=== Data under study ===

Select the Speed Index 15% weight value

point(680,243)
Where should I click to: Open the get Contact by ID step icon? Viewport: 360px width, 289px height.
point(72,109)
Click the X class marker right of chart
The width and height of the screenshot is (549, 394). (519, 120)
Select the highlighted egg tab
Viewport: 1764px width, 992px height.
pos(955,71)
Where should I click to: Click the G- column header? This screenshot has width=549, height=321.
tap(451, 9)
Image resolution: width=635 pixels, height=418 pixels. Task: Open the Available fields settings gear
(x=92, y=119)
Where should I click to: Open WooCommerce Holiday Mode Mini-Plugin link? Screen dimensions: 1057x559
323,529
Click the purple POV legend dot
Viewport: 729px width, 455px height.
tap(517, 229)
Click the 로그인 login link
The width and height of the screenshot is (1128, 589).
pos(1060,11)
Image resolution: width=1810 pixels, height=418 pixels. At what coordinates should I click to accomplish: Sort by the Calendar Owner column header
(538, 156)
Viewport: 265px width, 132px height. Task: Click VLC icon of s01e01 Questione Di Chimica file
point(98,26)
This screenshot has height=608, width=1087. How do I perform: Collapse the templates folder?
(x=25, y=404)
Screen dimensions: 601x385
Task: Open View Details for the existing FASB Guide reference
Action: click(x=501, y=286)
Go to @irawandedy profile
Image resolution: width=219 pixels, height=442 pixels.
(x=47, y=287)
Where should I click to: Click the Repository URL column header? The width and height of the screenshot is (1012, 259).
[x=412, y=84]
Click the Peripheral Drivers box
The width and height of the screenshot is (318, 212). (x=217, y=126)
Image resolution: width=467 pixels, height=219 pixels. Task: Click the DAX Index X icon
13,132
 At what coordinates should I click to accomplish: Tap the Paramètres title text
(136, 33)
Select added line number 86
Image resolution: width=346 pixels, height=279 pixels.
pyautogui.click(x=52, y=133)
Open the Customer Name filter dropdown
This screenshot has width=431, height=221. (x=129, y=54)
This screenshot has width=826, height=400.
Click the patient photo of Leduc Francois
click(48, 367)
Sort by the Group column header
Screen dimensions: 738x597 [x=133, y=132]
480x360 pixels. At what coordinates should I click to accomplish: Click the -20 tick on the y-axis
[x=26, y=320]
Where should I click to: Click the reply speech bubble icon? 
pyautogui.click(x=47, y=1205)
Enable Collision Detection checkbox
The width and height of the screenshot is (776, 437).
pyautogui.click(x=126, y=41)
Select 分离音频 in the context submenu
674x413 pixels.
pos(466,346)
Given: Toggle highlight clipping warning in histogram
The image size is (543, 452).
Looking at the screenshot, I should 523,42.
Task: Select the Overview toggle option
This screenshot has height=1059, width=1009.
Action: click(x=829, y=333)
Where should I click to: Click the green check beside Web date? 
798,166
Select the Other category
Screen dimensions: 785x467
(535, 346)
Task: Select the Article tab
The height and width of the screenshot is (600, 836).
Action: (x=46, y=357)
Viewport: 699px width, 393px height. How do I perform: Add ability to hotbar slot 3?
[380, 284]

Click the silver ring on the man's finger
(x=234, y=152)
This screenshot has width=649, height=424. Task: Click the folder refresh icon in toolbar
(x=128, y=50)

===

Activity
What you return must be the entries, given again word for word.

Expected answer
Select the Speed Index 15% weight value

point(680,243)
Where should I click to: Open the get Contact by ID step icon? Viewport: 360px width, 289px height.
point(72,109)
Click the X class marker right of chart
The width and height of the screenshot is (549, 394). (519, 120)
Select the highlighted egg tab
Viewport: 1764px width, 992px height.
pos(955,71)
Where should I click to: Click the G- column header? This screenshot has width=549, height=321.
tap(451, 9)
Image resolution: width=635 pixels, height=418 pixels. Task: Open the Available fields settings gear
(x=92, y=119)
Where should I click to: Open WooCommerce Holiday Mode Mini-Plugin link? Screen dimensions: 1057x559
323,529
Click the purple POV legend dot
Viewport: 729px width, 455px height.
tap(517, 229)
Click the 로그인 login link
The width and height of the screenshot is (1128, 589).
pos(1060,11)
Image resolution: width=1810 pixels, height=418 pixels. At what coordinates should I click to accomplish: Sort by the Calendar Owner column header
(538, 156)
Viewport: 265px width, 132px height. Task: Click VLC icon of s01e01 Questione Di Chimica file
point(98,26)
This screenshot has height=608, width=1087. How do I perform: Collapse the templates folder?
(x=25, y=404)
Screen dimensions: 601x385
Task: Open View Details for the existing FASB Guide reference
Action: click(x=501, y=286)
Go to @irawandedy profile
Image resolution: width=219 pixels, height=442 pixels.
(x=47, y=287)
Where should I click to: Click the Repository URL column header? The width and height of the screenshot is (1012, 259).
[x=412, y=84]
Click the Peripheral Drivers box
The width and height of the screenshot is (318, 212). (x=217, y=126)
Image resolution: width=467 pixels, height=219 pixels. Task: Click the DAX Index X icon
13,132
 At what coordinates should I click to accomplish: Tap the Paramètres title text
(136, 33)
Select added line number 86
Image resolution: width=346 pixels, height=279 pixels.
pyautogui.click(x=52, y=133)
Open the Customer Name filter dropdown
This screenshot has width=431, height=221. (x=129, y=54)
This screenshot has width=826, height=400.
Click the patient photo of Leduc Francois
click(48, 367)
Sort by the Group column header
Screen dimensions: 738x597 [x=133, y=132]
480x360 pixels. At what coordinates should I click to accomplish: Click the -20 tick on the y-axis
[x=26, y=320]
Where should I click to: Click the reply speech bubble icon? 
pyautogui.click(x=47, y=1205)
Enable Collision Detection checkbox
The width and height of the screenshot is (776, 437).
pyautogui.click(x=126, y=41)
Select 分离音频 in the context submenu
674x413 pixels.
pos(466,346)
Given: Toggle highlight clipping warning in histogram
The image size is (543, 452).
Looking at the screenshot, I should 523,42.
Task: Select the Overview toggle option
This screenshot has height=1059, width=1009.
Action: click(x=829, y=333)
Where should I click to: Click the green check beside Web date? 
798,166
Select the Other category
Screen dimensions: 785x467
(535, 346)
Task: Select the Article tab
The height and width of the screenshot is (600, 836).
Action: (x=46, y=357)
Viewport: 699px width, 393px height. How do I perform: Add ability to hotbar slot 3?
[380, 284]

Click the silver ring on the man's finger
(x=234, y=152)
This screenshot has width=649, height=424. Task: Click the folder refresh icon in toolbar
(x=128, y=50)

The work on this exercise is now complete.